The city of San Diego ranks first in financial health among similar-sized cities across the country – a top-ranking it has held for eight consecutive years, according to a new report from the independent City Auditor’s Office.

The Performance Audit of the City’s Financial Condition also concluded the results are a testament to the discipline of City leaders – including Mayor Kevin L. Faulconer and the City Council – through the implementation of strong fiscal policies, practices, and controls. The Council held a hearing Monday to accept the report.

“We’ve written San Diego’s comeback story over the past 10-plus years and now cities look to us – no longer as a cautionary tale, but as a big city that has its financial house in order and is tackling the difficult issues people confront every day,” Mayor Faulconer said. “It took a lot of collaboration, cooperation and tough decisions to get San Diego back on track, and now we are better prepared than ever for an economic downtown or any other financial hurdle that comes our way.”

Recent actions under Mayor Faulconer that have contributed to the City’s continued good financial health include increasing reserves for the General Fund from 14% to 16.7% and establishing a new pension stabilization reserve to reduce the impact of unanticipated increases to the City’s annual pension payment. Reserves continue to be funded each year at increased levels in accordance with the City’s reserve policy.

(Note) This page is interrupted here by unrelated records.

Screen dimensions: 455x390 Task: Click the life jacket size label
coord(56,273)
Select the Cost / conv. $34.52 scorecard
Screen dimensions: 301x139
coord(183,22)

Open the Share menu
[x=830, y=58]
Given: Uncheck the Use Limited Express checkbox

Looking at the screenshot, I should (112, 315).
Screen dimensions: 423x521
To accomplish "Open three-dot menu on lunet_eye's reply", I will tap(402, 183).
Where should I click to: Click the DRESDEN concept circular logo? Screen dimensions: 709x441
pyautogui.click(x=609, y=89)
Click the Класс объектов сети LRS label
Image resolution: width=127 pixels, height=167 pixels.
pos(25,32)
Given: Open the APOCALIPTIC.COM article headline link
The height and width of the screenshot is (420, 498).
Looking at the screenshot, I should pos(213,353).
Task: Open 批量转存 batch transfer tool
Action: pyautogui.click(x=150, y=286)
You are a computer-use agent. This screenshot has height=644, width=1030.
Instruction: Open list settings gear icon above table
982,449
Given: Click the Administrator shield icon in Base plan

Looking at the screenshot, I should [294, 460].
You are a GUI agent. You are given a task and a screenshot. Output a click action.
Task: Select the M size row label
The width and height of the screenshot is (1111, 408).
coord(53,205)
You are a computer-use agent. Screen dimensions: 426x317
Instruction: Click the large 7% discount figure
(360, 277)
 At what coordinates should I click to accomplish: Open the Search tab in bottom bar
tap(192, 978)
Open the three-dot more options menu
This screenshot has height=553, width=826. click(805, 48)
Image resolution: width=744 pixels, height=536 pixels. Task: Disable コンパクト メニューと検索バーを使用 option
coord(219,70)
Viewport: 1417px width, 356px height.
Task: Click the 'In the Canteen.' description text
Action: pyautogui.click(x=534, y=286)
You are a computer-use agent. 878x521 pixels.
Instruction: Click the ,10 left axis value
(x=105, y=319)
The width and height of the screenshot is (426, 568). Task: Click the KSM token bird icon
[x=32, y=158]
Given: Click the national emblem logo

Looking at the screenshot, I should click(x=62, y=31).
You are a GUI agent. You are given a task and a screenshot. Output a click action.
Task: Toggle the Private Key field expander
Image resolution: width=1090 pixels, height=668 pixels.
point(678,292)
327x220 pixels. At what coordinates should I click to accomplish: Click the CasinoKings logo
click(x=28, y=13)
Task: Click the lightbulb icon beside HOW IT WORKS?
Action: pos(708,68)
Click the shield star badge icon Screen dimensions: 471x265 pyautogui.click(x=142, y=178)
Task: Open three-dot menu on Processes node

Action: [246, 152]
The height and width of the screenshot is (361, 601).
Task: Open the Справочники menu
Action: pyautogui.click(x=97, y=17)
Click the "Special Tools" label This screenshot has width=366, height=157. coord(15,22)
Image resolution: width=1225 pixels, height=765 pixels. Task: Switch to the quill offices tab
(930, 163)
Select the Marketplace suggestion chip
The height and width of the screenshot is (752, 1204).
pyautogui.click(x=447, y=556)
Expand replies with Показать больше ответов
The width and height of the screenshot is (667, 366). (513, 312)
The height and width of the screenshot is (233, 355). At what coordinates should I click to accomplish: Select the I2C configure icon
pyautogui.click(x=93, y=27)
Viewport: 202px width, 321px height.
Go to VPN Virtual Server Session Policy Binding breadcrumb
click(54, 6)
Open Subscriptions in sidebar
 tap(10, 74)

The audit, which focused on activity and balances through the fiscal year 2018, found that San Diego’s financial condition scored first or second in nearly every category, and first overall for the last eight years, compared to similarly-sized cities, including Phoenix, Philadelphia, San Antonio, Dallas, San Jose, and Austin.

The auditor analyzed 10 financial metrics designed to assess performance in four areas: financial position, revenues, debt and capital assets. The test included both short-term and long-term aspects of financial well-being and relied on audited financial data published in cities’ Comprehensive Annual Financial Reports.

“The Mayor and Council have maintained sound financial policies and practices over the years, allowing the City to continue to build upon its strong financial standing,” said Rolando Charvel, the City’s Chief Financial Officer. “In addition to maintaining cash reserves to protect the City from economic downturns, unforeseen events and increases in pension costs, the City adopts a structurally balanced budget each year, maintains strong expenditure controls, conducts long-term financial planning and adheres to responsible and equitable debt practices.”

The results of the audit were consistent with the City’s strong credit rating. These include “AA” ratings from Standard and Poor’s and Fitch Ratings and Aa2 from Moody’s Investors Service.